- _VORLIEGENDER TEXT_:
15.10.2024

Die Mutmacherin: Ilana Katz erhält Bundesverdienstkreuz

Kassel

Für ihr Engagement erhielt Ilana Katz von der Jüdischen Gemeinde Kassel das Bundesverdienstkreuz. Bei der Feier in der Synagoge übte ein prominenter Redner Kritik an der Stadt Kassel.

Daniel Neumann weiß, wie unbequem das Leben von Ilana Katz sein kann. Der Vorsitzende des Landesverbands der Jüdischen Gemeinden Hessen referierte am Donnerstag beim Neujahrsempfang der Jüdischen Gemeinde Kassel über den zunehmenden Antisemitismus. Über die Kasseler Vorsitzende Katz, die in der Synagoge das Bundesverdienstkreuz erhielt, sagte Neumann: „Es ist nicht bequem, auf Todeslisten der Nazis zu stehen. Es ist nicht bequem, angespuckt zu werden.“ Es sei anstrengend, das Büro des Oberbürgermeisters zu behelligen, damit Pro-Palästina-Demos nicht an der Synagoge vorbeilaufen. Und es sei nicht schön, den Zorn von Kunstliebhabern auf sich zu ziehen, wenn man auf antisemitische documenta-Kunst aufmerksam macht.

- _DATENZEILEN_:
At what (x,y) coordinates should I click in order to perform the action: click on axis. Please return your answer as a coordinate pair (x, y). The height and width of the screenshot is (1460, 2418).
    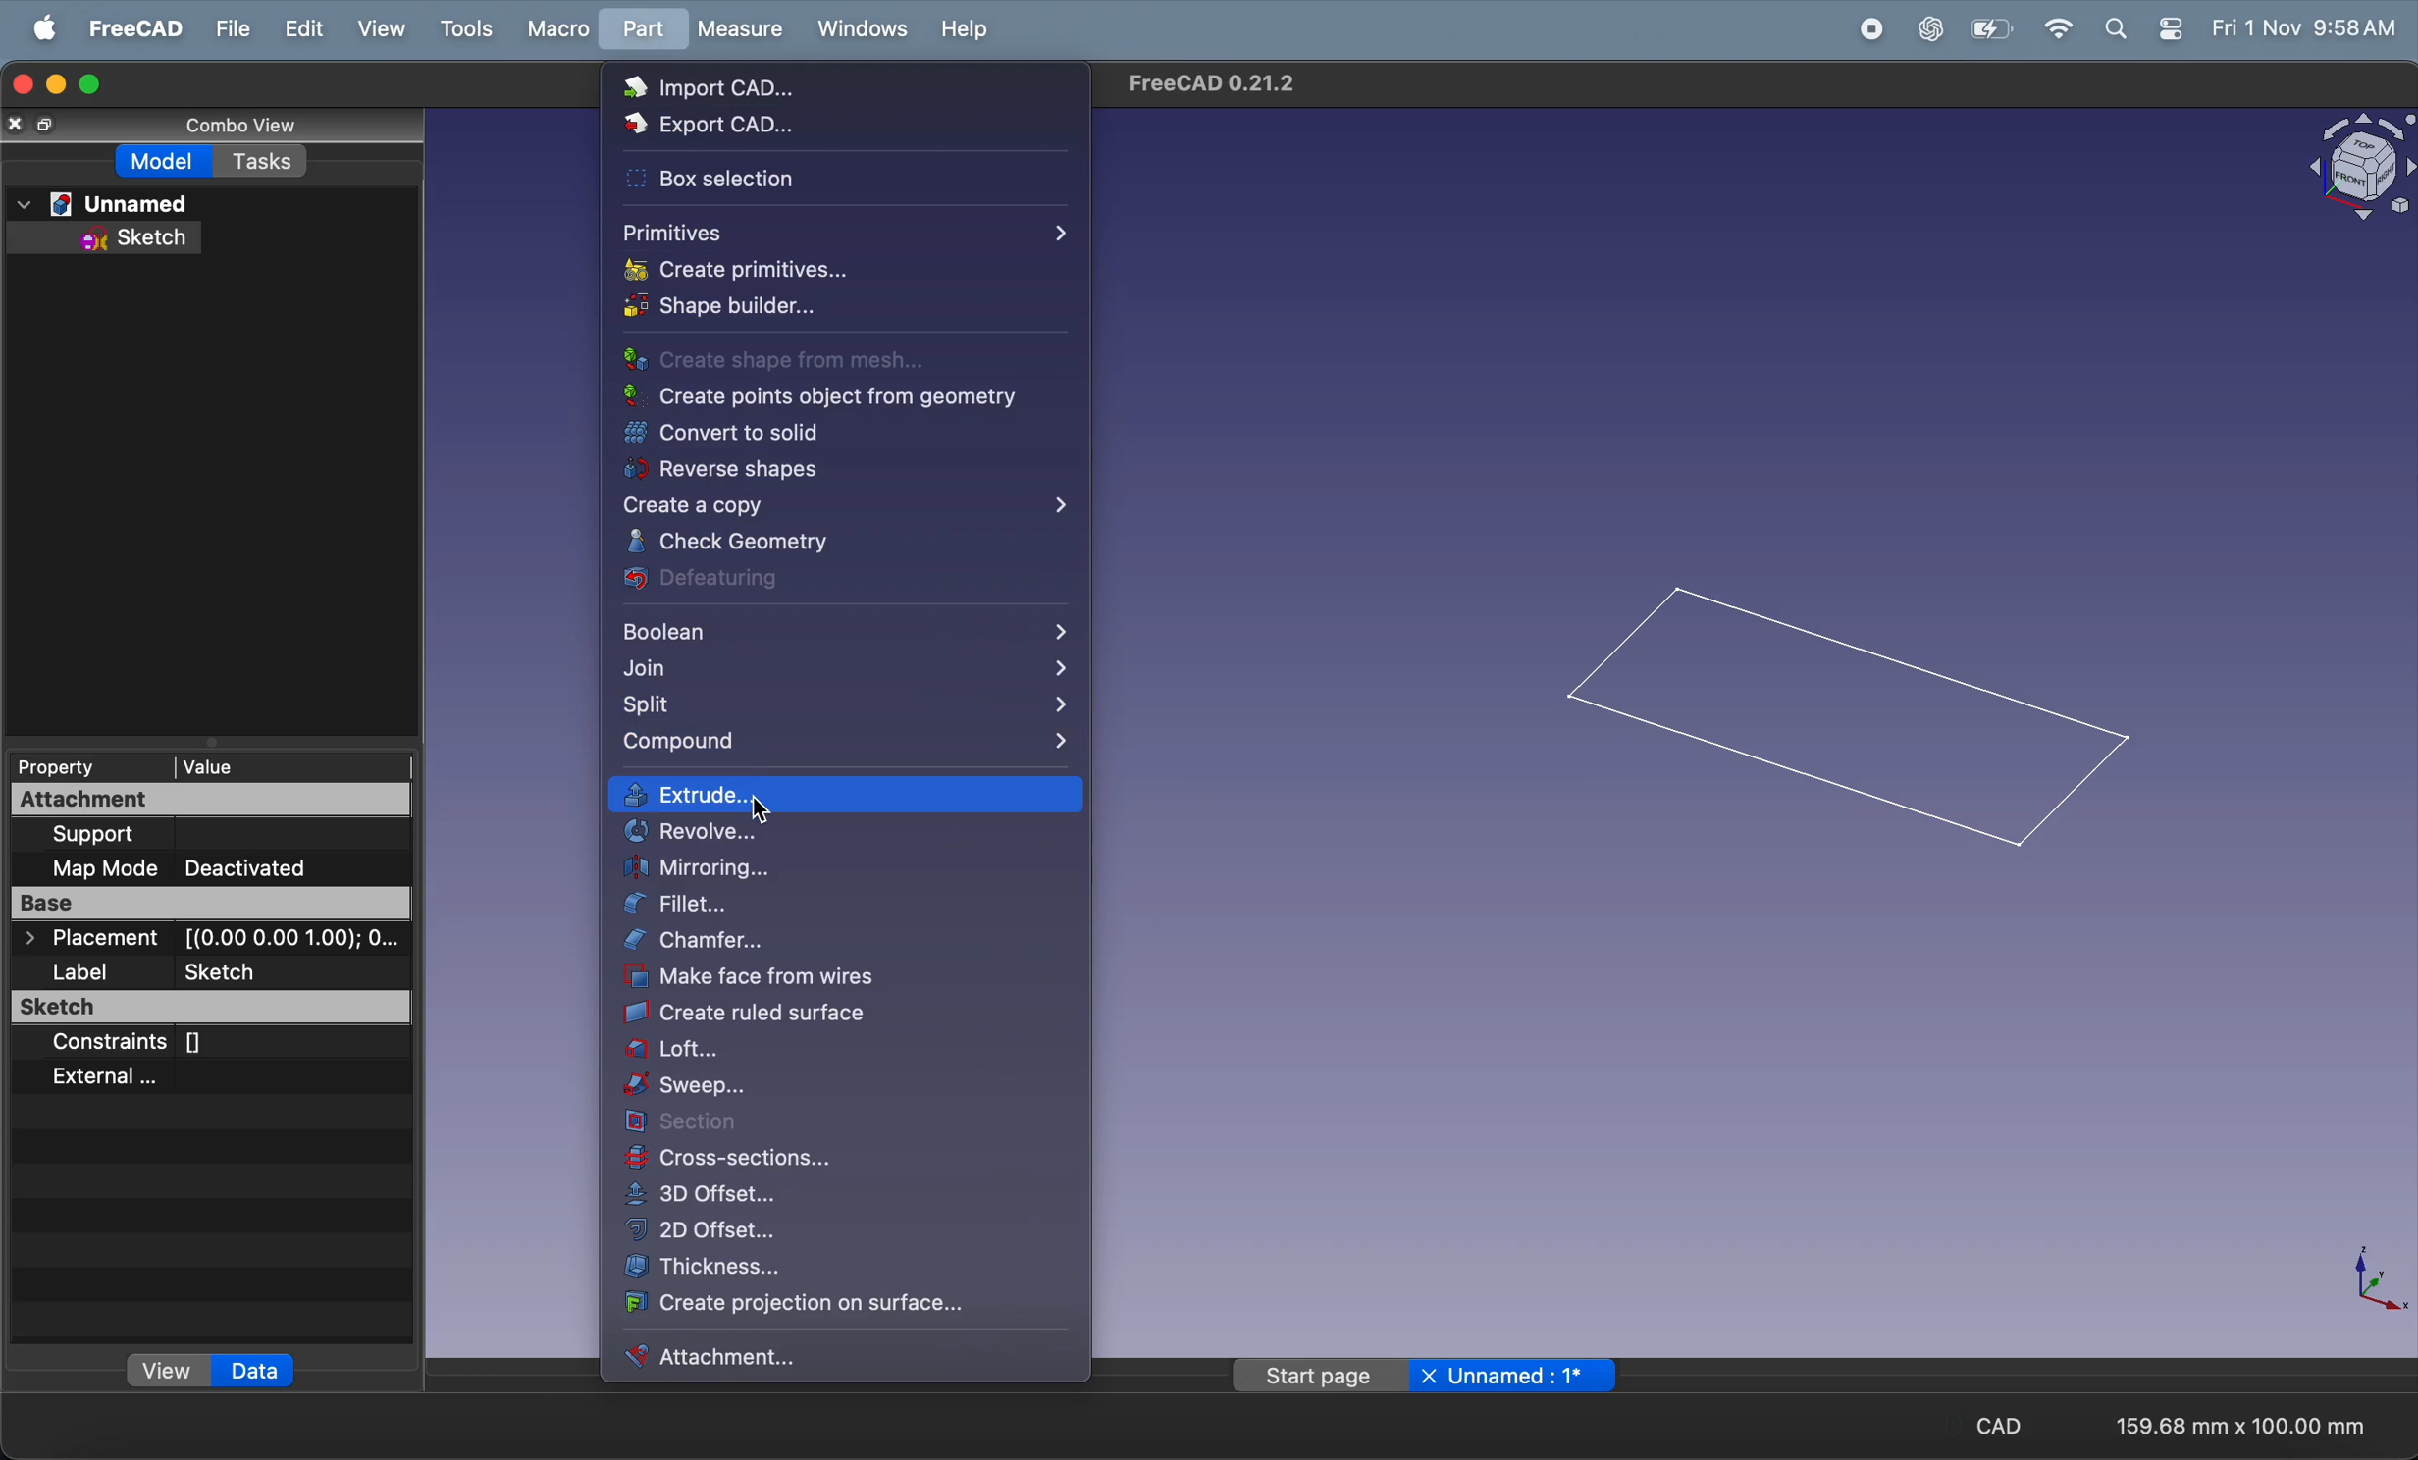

...

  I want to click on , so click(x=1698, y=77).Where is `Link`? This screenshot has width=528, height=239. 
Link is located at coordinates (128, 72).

- _AUFGABEN_:
• A. Welches Amt hat Daniel Neumann laut dem Artikel über Ilana Katz inne?
• B. Gib aus dem Artikel über Ilana Katz den Abschnitt wieder, der bei „Daniel Neumann weiß, wie“ beginnt und bei „documenta-Kunst aufmerksam macht.“ endet, und tausche dabei „Neujahrsempfang“ gegen „Jahresempfang“ aus.
• C. Schreib den Artikel über die Ehrung von Ilana Katz im Anschluss an seinen letzten Satz fort.

- _ANTWORTEN_:
• A. Er ist Vorsitzender des Landesverbands der Jüdischen Gemeinden Hessen.

• B.
Daniel Neumann weiß, wie unbequem das Leben von Ilana Katz sein kann. Der Vorsitzende des Landesverbands der Jüdischen Gemeinden Hessen referierte am Donnerstag beim Jahresempfang der Jüdischen Gemeinde Kassel über den zunehmenden Antisemitismus. Über die Kasseler Vorsitzende Katz, die in der Synagoge das Bundesverdienstkreuz erhielt, sagte Neumann: „Es ist nicht bequem, auf Todeslisten der Nazis zu stehen. Es ist nicht bequem, angespuckt zu werden.“ Es sei anstrengend, das Büro des Oberbürgermeisters zu behelligen, damit Pro-Palästina-Demos nicht an der Synagoge vorbeilaufen. Und es sei nicht schön, den Zorn von Kunstliebhabern auf sich zu ziehen, wenn man auf antisemitische documenta-Kunst aufmerksam macht.

• C.
Ilana Katz macht all das trotzdem. Dafür erhielt sie das Verdienstkreuz am Bande des Verdienstordens der Bundesrepublik Deutschland, wie die Auszeichnung des Bundespräsidenten offiziell heißt. Am Ende der bewegenden zwei Stunden war die 62-Jährige gerührt und stellte nach dem vielen Lob vor knapp 200 Gästen verschmitzt fest: „Ich habe nicht gedacht, dass ich so gut bin.“

Katz kam 1999 aus Riga nach Deutschland, baute mit ihrem Mann in Kassel einen Pflegedienst auf und gründete 2015 das Sara-Nussbaum-Zentrum, das den interreligiösen Dialog fördert. Für Kassels Oberbürgermeister Sven Schoeller ist Katz auch deshalb eine „bedeutende Stimme in der Stadtgesellschaft“ sowie „Mutmacherin für andere“.

Wohl alle Besucher waren sich einig, dass es mehr Menschen wie Ilana Katz geben müsste. Referent Neumann würdigte nicht nur die Gastgeberin, sondern analysierte in seinem Vortrag, wie es um das jüdische Leben in Hessen bestellt ist. Da gibt es Licht und erst recht nach dem 7. Oktober 2023 viel Schatten.

Der 50-Jährige erinnerte daran, dass die 70 Mitglieder der Kasseler Gemeinde nach dem Zusammenbruch der Sowjetunion 1130 Menschen aus dem Osten integrierten: „Wir haben geschafft, jüdisches Leben vor dem Aussterben zu bewahren.“ Heute zählt man 600 Mitglieder – ein Verdienst von Katz und ihrer im April gestorbenen Vorgängerin Esther Haß.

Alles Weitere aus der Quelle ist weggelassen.